→ **Given instruction**
Reproduce every line of the listing below verbatim, leaving out the pictures.

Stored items
++++++

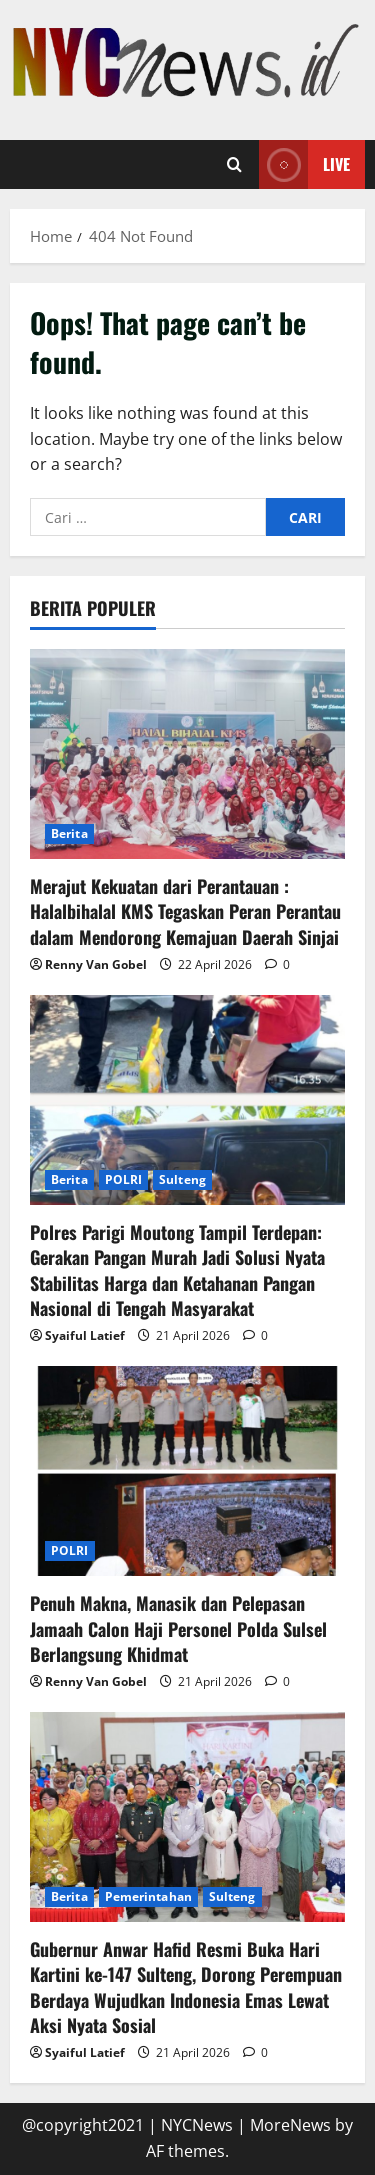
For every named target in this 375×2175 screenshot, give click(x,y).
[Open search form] (234, 164)
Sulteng (182, 1179)
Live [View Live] (304, 164)
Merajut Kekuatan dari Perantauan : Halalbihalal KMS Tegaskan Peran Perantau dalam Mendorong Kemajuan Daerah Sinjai (185, 911)
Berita (69, 833)
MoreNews (290, 2125)
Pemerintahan (148, 1896)
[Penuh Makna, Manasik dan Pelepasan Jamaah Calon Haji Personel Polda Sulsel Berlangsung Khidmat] (187, 1471)
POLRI (124, 1179)
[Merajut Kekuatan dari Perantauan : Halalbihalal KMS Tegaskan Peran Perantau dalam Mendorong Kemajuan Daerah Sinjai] (187, 754)
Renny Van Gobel (96, 964)
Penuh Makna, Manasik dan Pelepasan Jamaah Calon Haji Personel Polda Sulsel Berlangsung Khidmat (178, 1628)
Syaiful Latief (85, 1335)
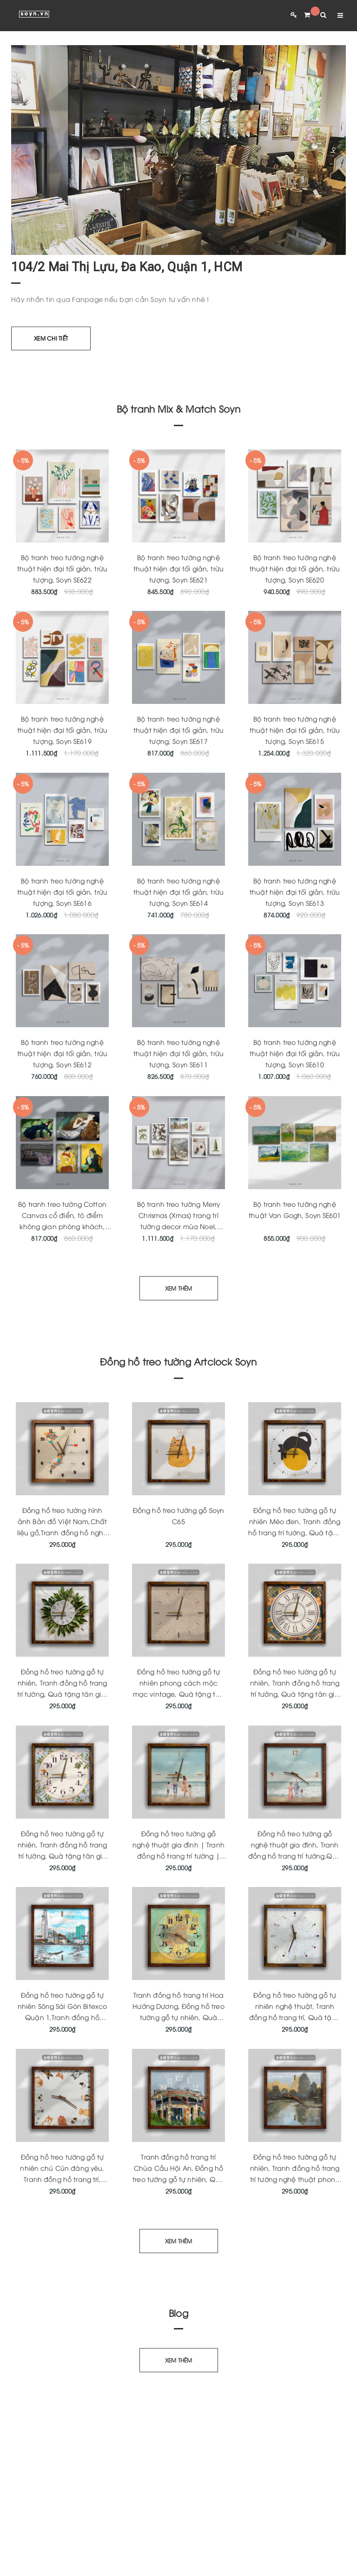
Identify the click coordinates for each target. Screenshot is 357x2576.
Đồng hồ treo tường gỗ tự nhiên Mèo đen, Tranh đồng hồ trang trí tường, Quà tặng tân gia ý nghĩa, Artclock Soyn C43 (294, 1532)
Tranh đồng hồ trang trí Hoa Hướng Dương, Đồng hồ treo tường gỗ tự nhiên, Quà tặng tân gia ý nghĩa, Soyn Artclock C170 (178, 2017)
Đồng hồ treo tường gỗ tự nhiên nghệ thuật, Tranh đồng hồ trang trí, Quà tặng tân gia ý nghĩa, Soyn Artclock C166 (294, 2017)
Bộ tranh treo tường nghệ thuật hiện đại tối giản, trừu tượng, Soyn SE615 (295, 729)
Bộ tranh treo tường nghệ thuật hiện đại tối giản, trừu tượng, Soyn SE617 (178, 729)
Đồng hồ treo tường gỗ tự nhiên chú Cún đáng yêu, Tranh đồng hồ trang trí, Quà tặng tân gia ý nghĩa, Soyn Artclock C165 (63, 2179)
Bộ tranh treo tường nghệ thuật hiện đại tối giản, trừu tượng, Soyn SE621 (178, 568)
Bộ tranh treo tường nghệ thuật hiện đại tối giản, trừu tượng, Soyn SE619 (62, 729)
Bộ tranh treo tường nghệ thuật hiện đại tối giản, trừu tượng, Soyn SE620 (295, 568)
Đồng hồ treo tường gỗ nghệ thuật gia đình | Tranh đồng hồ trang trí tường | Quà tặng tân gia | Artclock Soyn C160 (178, 1855)
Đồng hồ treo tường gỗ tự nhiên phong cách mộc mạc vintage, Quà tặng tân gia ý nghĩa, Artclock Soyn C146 (179, 1693)
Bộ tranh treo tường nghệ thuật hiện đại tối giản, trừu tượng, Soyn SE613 (295, 891)
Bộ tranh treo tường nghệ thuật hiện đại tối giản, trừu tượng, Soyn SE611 (178, 1053)
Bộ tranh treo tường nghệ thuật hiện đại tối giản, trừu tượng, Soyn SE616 (62, 891)
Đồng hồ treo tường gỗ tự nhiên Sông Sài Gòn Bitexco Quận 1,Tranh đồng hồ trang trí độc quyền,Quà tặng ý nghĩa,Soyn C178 (62, 2017)
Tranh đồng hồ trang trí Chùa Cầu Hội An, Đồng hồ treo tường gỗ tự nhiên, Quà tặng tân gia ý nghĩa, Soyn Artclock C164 (178, 2179)
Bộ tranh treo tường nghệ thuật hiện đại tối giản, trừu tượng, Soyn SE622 (62, 568)
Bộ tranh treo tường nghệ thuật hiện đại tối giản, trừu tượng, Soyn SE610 (295, 1053)
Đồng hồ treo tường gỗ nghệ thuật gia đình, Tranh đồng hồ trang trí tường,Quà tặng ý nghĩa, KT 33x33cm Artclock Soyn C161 (294, 1855)
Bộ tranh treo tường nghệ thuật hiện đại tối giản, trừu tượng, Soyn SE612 (62, 1053)
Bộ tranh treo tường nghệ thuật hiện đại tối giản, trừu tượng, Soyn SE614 (178, 891)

++++++

→ **Output**
For every named target in this 375×2175 screenshot, give click(x,y).
[Open search form] (234, 164)
Sulteng (182, 1179)
Live [View Live] (304, 164)
Merajut Kekuatan dari Perantauan : Halalbihalal KMS Tegaskan Peran Perantau dalam Mendorong Kemajuan Daerah Sinjai (185, 911)
Berita (69, 833)
MoreNews (290, 2125)
Pemerintahan (148, 1896)
[Penuh Makna, Manasik dan Pelepasan Jamaah Calon Haji Personel Polda Sulsel Berlangsung Khidmat] (187, 1471)
POLRI (124, 1179)
[Merajut Kekuatan dari Perantauan : Halalbihalal KMS Tegaskan Peran Perantau dalam Mendorong Kemajuan Daerah Sinjai] (187, 754)
Renny Van Gobel (96, 964)
Penuh Makna, Manasik dan Pelepasan Jamaah Calon Haji Personel Polda Sulsel Berlangsung Khidmat (178, 1628)
Syaiful Latief (85, 1335)
Identify the click coordinates for each target. Screenshot is 357x2576.
Đồng hồ treo tường gỗ tự nhiên Mèo đen, Tranh đồng hồ trang trí tường, Quà tặng tân gia ý nghĩa, Artclock Soyn C43 (294, 1532)
Tranh đồng hồ trang trí Hoa Hướng Dương, Đồng hồ treo tường gỗ tự nhiên, Quà tặng tân gia ý nghĩa, Soyn Artclock C170 (178, 2017)
Đồng hồ treo tường gỗ tự nhiên nghệ thuật, Tranh đồng hồ trang trí, Quà tặng tân gia ý nghĩa, Soyn Artclock C166 (294, 2017)
Bộ tranh treo tường nghệ thuật hiện đại tối giản, trừu tượng, Soyn SE615 (295, 729)
Bộ tranh treo tường nghệ thuật hiện đại tối giản, trừu tượng, Soyn SE617 (178, 729)
Đồng hồ treo tường gỗ tự nhiên chú Cún đáng yêu, Tranh đồng hồ trang trí, Quà tặng tân gia ý nghĩa, Soyn Artclock C165 (63, 2179)
Bộ tranh treo tường nghệ thuật hiện đại tối giản, trừu tượng, Soyn SE621 (178, 568)
Bộ tranh treo tường nghệ thuật hiện đại tối giản, trừu tượng, Soyn SE619 (62, 729)
Bộ tranh treo tường nghệ thuật hiện đại tối giản, trừu tượng, Soyn SE620 (295, 568)
Đồng hồ treo tường gỗ nghệ thuật gia đình | Tranh đồng hồ trang trí tường | Quà tặng tân gia | Artclock Soyn C160 (178, 1855)
Đồng hồ treo tường gỗ tự nhiên phong cách mộc mạc vintage, Quà tặng tân gia ý nghĩa, Artclock Soyn C146 (179, 1693)
Bộ tranh treo tường nghệ thuật hiện đại tối giản, trừu tượng, Soyn SE613 (295, 891)
Bộ tranh treo tường nghệ thuật hiện đại tối giản, trừu tượng, Soyn SE611 (178, 1053)
Bộ tranh treo tường nghệ thuật hiện đại tối giản, trừu tượng, Soyn SE616 (62, 891)
Đồng hồ treo tường gỗ tự nhiên Sông Sài Gòn Bitexco Quận 1,Tranh đồng hồ trang trí độc quyền,Quà tặng ý nghĩa,Soyn C178 (62, 2017)
Tranh đồng hồ trang trí Chùa Cầu Hội An, Đồng hồ treo tường gỗ tự nhiên, Quà tặng tân gia ý nghĩa, Soyn Artclock C164 (178, 2179)
Bộ tranh treo tường nghệ thuật hiện đại tối giản, trừu tượng, Soyn SE622 (62, 568)
Bộ tranh treo tường nghệ thuật hiện đại tối giản, trừu tượng, Soyn SE610 (295, 1053)
Đồng hồ treo tường gỗ nghệ thuật gia đình, Tranh đồng hồ trang trí tường,Quà tặng ý nghĩa, KT 33x33cm Artclock Soyn C161 (294, 1855)
Bộ tranh treo tường nghệ thuật hiện đại tối giản, trừu tượng, Soyn SE612 (62, 1053)
Bộ tranh treo tường nghệ thuật hiện đại tối giản, trừu tượng, Soyn SE614 (178, 891)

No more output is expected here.